Without adjusting for inflation, the Harry Potter series of movies is the highest grossing film franchise of all time. In fact, Harry Potter and the Deathly Hallows – Part 2 (2011) is the highest grossing Warner Bros. movie ever made.
So… what if I told you that the Harry Potter franchise was actually a financial flop?
Well you’d probably call me a liar or, at least, point out how ridiculously wrong I am because, let’s face it, that claim is obviously ridiculous.
Let’s take a look at the fifth film alone (so as not to skew our results with Warner Bros.'s hugest success). Harry Potter and the Order of the Phoenix (2007) reportedly cost $150 million to make and that investment proved to be sound because the film pulled in almost $940 million at the box office. That is obviously a hit by anyone’s standards, but anyone with knowledge of the behind-the-scenes costs of films knows that Warner didn’t simply laugh all the way to the bank with $790 million in profit. After all, you have advertising and publicity dollars, prints, dubbing into other languages, shipping of prints, subtitles, distribution fees and...
Wait just a cotton pickin’ second here. “Distribution Fees”? But Warner Bros. distributed the film. Who the hell are they paying that to?
That was one question that arose when an official Warner Bros. receipt for the film was leaked online showing how the costs were allocated. According to independent analysts, the whopping $212 million that Warner Bros. spent on “Distribution Fees” was actually paid back to itself (or, at least, one of the divisions of the same company) in order to help tip the scales and make the movie “lose” money… at least on paper.
How is this possible? Another look at that ledger shows $130 million allocated for advertising and publicity. Wait, what? Did Warner Bros. spend almost the equivalent to the film’s entire budget in order to market this surefire hit? Well, perhaps… but it's more likely that Warner Bros. paid itself, its properties or other divisions of Time Warner for this marketing (or a large portion thereof). And once these easy things are taken into account, there is no surprise that we can find things like $57 million in “Interest” (albeit completely undefined interest) and $315 million in “Negative Cost and/ or Advance” lurking around that spreadsheet like hungry money pits.
Thus the film that earned $940 million at the international box office was actually a financial loss for the company of a whopping $167 million.
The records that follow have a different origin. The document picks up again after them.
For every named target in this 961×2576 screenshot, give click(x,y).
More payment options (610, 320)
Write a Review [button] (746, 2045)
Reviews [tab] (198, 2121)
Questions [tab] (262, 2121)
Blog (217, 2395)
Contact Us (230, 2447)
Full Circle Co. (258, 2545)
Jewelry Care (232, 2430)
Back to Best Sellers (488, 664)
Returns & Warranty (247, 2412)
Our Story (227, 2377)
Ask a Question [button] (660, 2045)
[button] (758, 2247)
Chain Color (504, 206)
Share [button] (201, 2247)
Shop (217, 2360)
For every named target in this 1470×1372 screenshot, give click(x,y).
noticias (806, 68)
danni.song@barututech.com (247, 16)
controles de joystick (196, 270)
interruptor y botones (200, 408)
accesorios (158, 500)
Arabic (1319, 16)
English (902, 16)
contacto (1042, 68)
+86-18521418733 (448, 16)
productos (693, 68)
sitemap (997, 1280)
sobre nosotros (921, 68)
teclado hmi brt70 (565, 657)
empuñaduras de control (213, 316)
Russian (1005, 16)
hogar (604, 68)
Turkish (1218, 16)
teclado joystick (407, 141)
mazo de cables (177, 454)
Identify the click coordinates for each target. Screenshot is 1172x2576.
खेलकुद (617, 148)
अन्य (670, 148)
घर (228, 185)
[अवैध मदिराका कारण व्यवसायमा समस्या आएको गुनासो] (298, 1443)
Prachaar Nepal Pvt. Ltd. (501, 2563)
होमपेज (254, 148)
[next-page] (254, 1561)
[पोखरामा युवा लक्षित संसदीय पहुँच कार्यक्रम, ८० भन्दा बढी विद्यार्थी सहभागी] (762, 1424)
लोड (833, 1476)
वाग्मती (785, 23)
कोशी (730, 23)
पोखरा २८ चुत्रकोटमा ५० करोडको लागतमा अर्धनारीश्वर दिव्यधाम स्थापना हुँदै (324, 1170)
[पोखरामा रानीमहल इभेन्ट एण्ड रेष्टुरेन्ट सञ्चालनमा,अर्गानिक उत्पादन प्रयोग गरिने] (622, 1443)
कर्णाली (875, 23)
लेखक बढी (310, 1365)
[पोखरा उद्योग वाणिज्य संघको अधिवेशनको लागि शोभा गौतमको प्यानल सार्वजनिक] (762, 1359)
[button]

Sound confusing? Or maybe the smug among you will smile and say that it’s clear that I, the writer, don’t understand this kind of accounting. Guess what! You’re right. That’s because such Hollywood Creative Accounting is designed to be confusing as well as impossible to figure out. This isn’t something I, or you, are likely to “get”.
So why would a movie studio (or any company, for that matter) do such a thing? Why "lose" money?
The answer is astoundingly simple. Companies like this “lose” money to make more profits for themselves. When contracts are written to share net profits with actors, writers, producers, directors or even other production companies, studios take a big hit. Therefore, to reduce (or in the case of “lost” moneys, eliminate) the amounts that a studio has to pay out, accountants will frequently massage the numbers to make that shared profit smaller and smaller and smaller until (quite often) it’s gone.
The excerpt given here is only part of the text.